L’Acantaster, taramea en tahitien, une étoile de mer qui se régale du corail vivant est de retour dans les eaux polynésiennes. Certains baigneurs sont prêts à se retrousser les manches pour retirer à la main ces épineuses étoiles qui vampirisent le corail, le faisant passer de vie à trépas. Pour les scientifiques, retirer « épisodiquement les Acantaster ne sert à rien », ils prônent « un travail sur le long terme et sur la bonne santé du récif ». Ce n’est pas la première fois que la taramea fait des ravages. Il y a eu déjà deux épisodes d’envergure en 1979 et en 1986, 20 à 30% du récif avait été amputé, à certains endroits les ravages ont été terribles, près de 90 % de corail détruit.

S’il s’agit effectivement à l’origine d’un phénomène naturel cyclique, l’homme a contribué à son accroissement en faisant disparaître du lagon son principal prédateur, le Triton. Ce gigantesque escargot de mer est en voie de disparition à cause de la surexploitation du lagon, or il le seul prédateur de l'Acantaster « adulte », les orihi et les balistes se régalant dès « petits » Acantaster. Le blanchissement des coraux reste un phénomène encore largement méconnu, mais il est évident qu'il s'agit d'une réaction forte à des épisodes de stress.

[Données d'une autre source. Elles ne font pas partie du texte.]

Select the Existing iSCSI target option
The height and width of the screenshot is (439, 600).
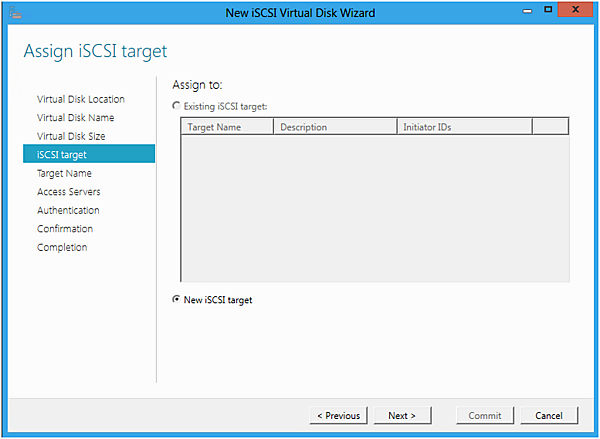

Les récifs en bonne santé sont normalement capables de reconstituer naturellement leur couverture corallienne et la diversité spécifique qui s'y associe. S’ils sont en mauvais état, les effets conjugués des activités humaines, de la prédation par l'étoile de mer Acantaster planci, des maladies coralliennes, de l'intensification prévisible des phénomènes de blanchissement et des dégâts provoqués par les cyclones risquent de dépasser les capacités de récupération de beaucoup d'écosystème récifaux. La Polynésie et ses 12 800 km2 de récif est relativement protégée, sa pente externe est en bon état et l’absence d’événement climatique ravageur, tels que les cyclones peu courant dans ses eaux, épargnent les récifs. Il faut néanmoins être prudent car un récif en mauvais état peut mettre une trentaine d’années à récupérer ce qui expliquent les mesures de prévention mise en place localement (réseaux de surveillance Reef Check et comité Ifrecor) Les prévisions d'une fréquence accrue des cas d'élévation anormale des températures de la mer rend plus urgente encore la nécessité de réduire ou d'éliminer autant que possible les facteurs de stress d'origine humaine même en Polynésie.